17. The method of claim 11, further comprising:

identifying a plurality of vehicle image co-ordinates for each identified vehicle matching the vehicle in the obtained one or more images;

performing a cropping of each of the one or more received images in accordance with the identified vehicle image co-ordinates;

generating one or more cropped images from the one or more received images; and

storing the generated cropped images of the identified vehicle in a database.

18. The method of claim 17, wherein performing the cropping of each of the one or more received images is based on a scaling of the identified vehicle image co-ordinates in accordance with a plurality of parameters associated with the one or more received images.

19. The method of claim 11, wherein the Single Shot Detector Inception machine learning model is configured to identify a plurality of vehicle image co-ordinates corresponding to the one or more vehicles in the one or more images received from the user device.

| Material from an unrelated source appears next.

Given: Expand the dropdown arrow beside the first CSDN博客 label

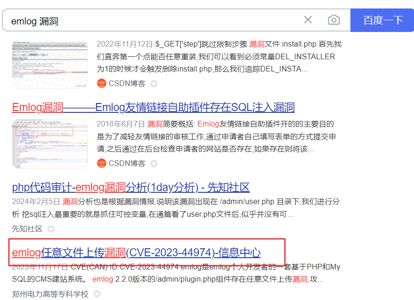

20. A non-transitory computer-readable storage medium comprising instructions executable by a processor, the instructions comprising:

receiving one or more images from a user device;

extracting one or more parameters corresponding to at least one of the received images;

identifying, based on inputting the extracted one or more parameters to one or more machine learning models, one or more vehicles matching a vehicle in the images received from the user device, at least one of the one or more machine learning models being a Single Shot Detector Inception machine learning model configured to identify a plurality of vehicle image co-ordinates corresponding to the one or more vehicles in the one or more images received from the user device;

generating an augmented image for each of the identified vehicles based on overlaying a vehicle information upon an image of at least one of the one or more identified vehicles; and

transmitting the augmented image to the user device for display.